Governor Newsom’s recently proposed budget includes $10 million in one-time funding for the planning, creation, and implementation of a statewide longitudinal data system—including early childhood education, K–12, higher education, the workforce, and health and human services. As we wrote in a recent PPIC report, this idea holds a lot of promise. An integrated data system could allow for improved feedback for educational institutions, more efficient use of public funds, and better evaluation and coordination for the state. The idea also has support in the state senate, where Senators Glazer and Allen proposed a similar system (SB 2) last December.

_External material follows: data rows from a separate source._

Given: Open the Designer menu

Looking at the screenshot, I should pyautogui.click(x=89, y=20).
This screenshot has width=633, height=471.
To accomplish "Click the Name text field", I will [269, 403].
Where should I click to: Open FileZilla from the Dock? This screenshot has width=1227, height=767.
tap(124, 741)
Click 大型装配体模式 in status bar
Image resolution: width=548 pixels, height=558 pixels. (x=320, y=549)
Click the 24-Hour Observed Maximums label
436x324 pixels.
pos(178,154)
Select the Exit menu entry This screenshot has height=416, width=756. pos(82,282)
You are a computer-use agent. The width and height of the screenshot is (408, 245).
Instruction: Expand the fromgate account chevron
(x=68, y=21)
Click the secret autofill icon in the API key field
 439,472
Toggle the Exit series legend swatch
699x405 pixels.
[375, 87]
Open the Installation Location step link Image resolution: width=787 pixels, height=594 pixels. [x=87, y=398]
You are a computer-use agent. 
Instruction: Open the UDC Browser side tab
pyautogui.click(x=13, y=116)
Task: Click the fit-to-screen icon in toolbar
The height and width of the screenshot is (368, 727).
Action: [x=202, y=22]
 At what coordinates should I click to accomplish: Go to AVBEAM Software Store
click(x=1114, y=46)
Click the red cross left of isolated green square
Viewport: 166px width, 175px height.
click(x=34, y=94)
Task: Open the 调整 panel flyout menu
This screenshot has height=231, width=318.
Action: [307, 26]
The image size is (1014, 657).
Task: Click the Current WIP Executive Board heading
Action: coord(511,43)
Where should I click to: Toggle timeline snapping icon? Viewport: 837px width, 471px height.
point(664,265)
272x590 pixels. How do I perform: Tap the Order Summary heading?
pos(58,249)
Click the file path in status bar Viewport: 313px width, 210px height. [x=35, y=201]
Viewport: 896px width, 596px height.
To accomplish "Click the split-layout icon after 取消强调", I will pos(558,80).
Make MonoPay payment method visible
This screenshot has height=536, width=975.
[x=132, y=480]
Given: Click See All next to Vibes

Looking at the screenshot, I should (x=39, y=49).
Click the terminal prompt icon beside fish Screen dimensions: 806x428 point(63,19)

Each public education system—K–12, the community colleges, California State University, and the University of California—already recognizes the importance of data. They all collect, store, and analyze data on students within their respective systems to improve instruction and outcomes. However, few connections are ever made between educational sectors. Even though a high school senior may graduate from a K–12 school, attend a community college, and then transfer to a UC, data isn’t shared across those systems in any systematic way. So each system has no idea if students are successful in the next stage of their academic career. California is one of the few states that does not follow students across sectors.
The governor’s budget summary also suggests that the data system could be used to improve K–12 measures of career and college readiness. Current measures are based on high school test scores and high school course-taking. But connecting K–12 data to higher education and employment data could lead to more meaningful measures of whether students are able to take and succeed in college-level courses, or whether they work in a job with a living wage.
With the Newsom administration’s support, California may be closer than ever to establishing a data system that can answer key questions about how students move along the educational pipeline. Creation and implementation will involve security, privacy, and governance challenges, but California has 42 other states that can serve as models. This is a much-needed first step in helping the state develop effective policy solutions that will improve students’ progress through school and into the workforce.